─── SOURCE RECORDS

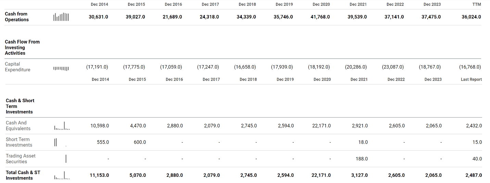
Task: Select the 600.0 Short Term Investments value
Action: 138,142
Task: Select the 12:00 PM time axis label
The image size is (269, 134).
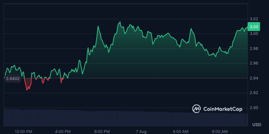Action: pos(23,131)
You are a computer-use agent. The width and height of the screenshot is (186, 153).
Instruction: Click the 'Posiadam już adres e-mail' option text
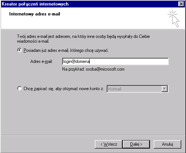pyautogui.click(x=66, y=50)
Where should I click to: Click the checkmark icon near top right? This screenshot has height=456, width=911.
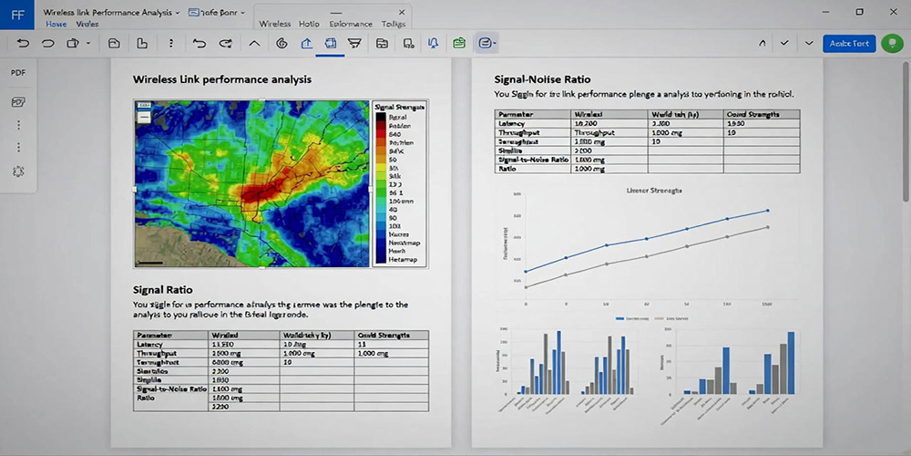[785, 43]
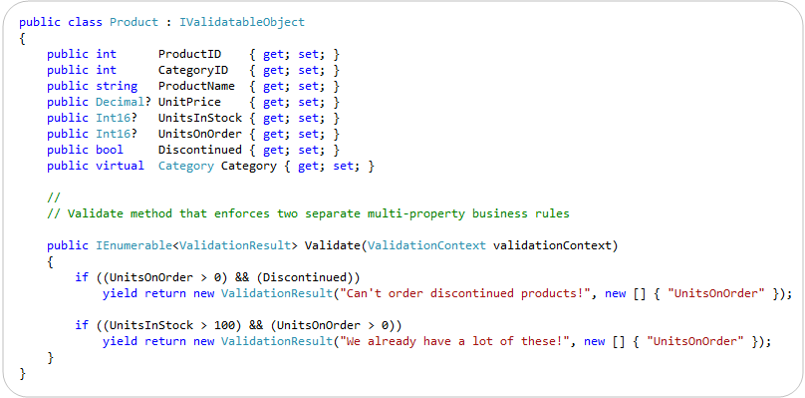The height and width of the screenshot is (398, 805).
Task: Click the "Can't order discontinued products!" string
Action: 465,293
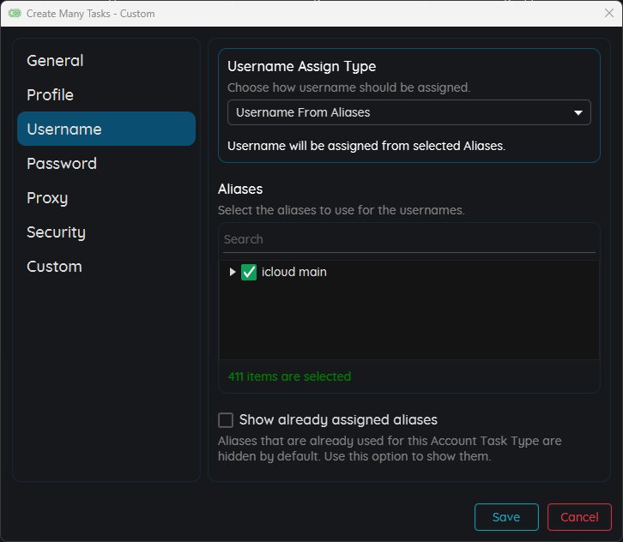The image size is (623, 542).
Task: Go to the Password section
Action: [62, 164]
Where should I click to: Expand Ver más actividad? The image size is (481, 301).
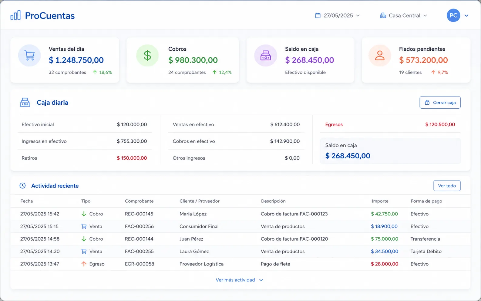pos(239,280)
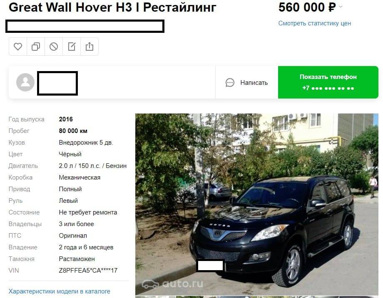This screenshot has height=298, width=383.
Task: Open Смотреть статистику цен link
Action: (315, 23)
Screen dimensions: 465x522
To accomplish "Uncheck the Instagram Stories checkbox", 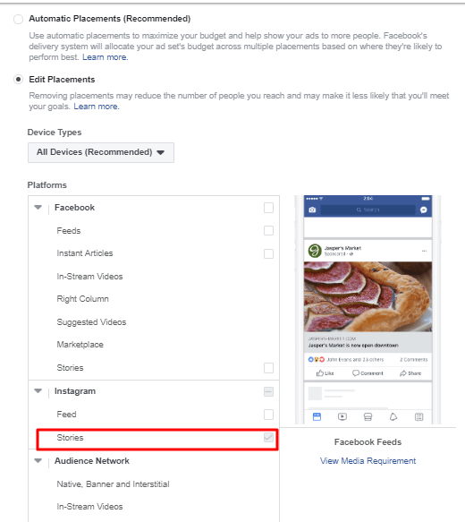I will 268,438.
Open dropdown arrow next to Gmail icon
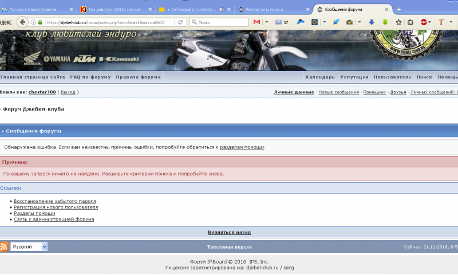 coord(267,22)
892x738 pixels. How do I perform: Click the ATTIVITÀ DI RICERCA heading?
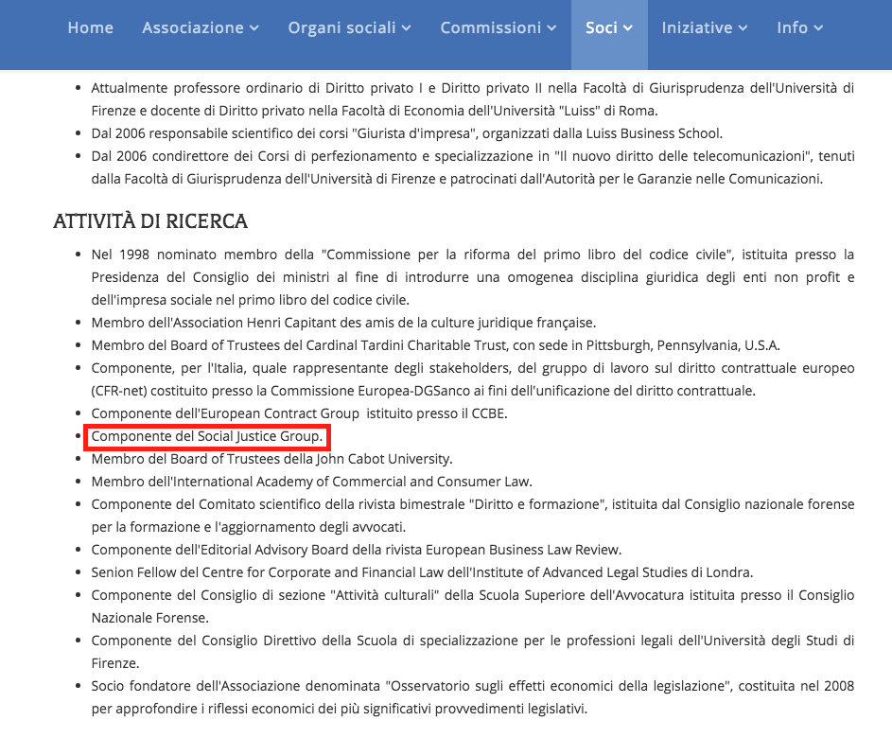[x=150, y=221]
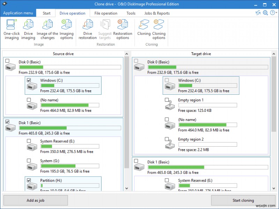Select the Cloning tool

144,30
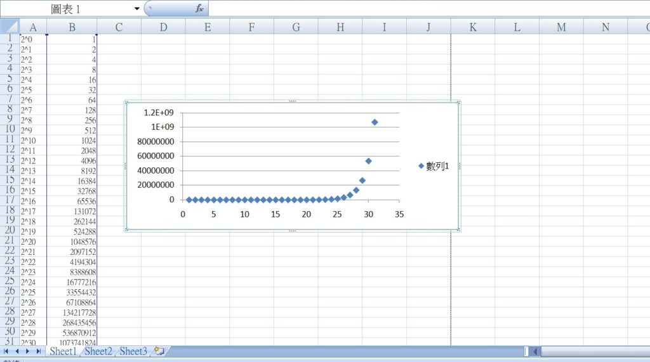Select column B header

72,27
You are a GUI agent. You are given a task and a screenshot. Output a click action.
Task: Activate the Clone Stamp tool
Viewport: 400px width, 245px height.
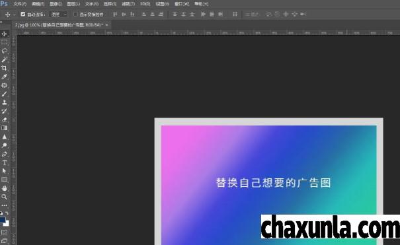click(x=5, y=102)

──────

YOUR TASK: Search the preceding listing for "agent", then copy every line that holds it.

ANSWER BELOW:
You are a computer-use agent. The width and height of the screenshot is (186, 153).
You are a GUI agent. You are given a task and a screenshot. Output a click action.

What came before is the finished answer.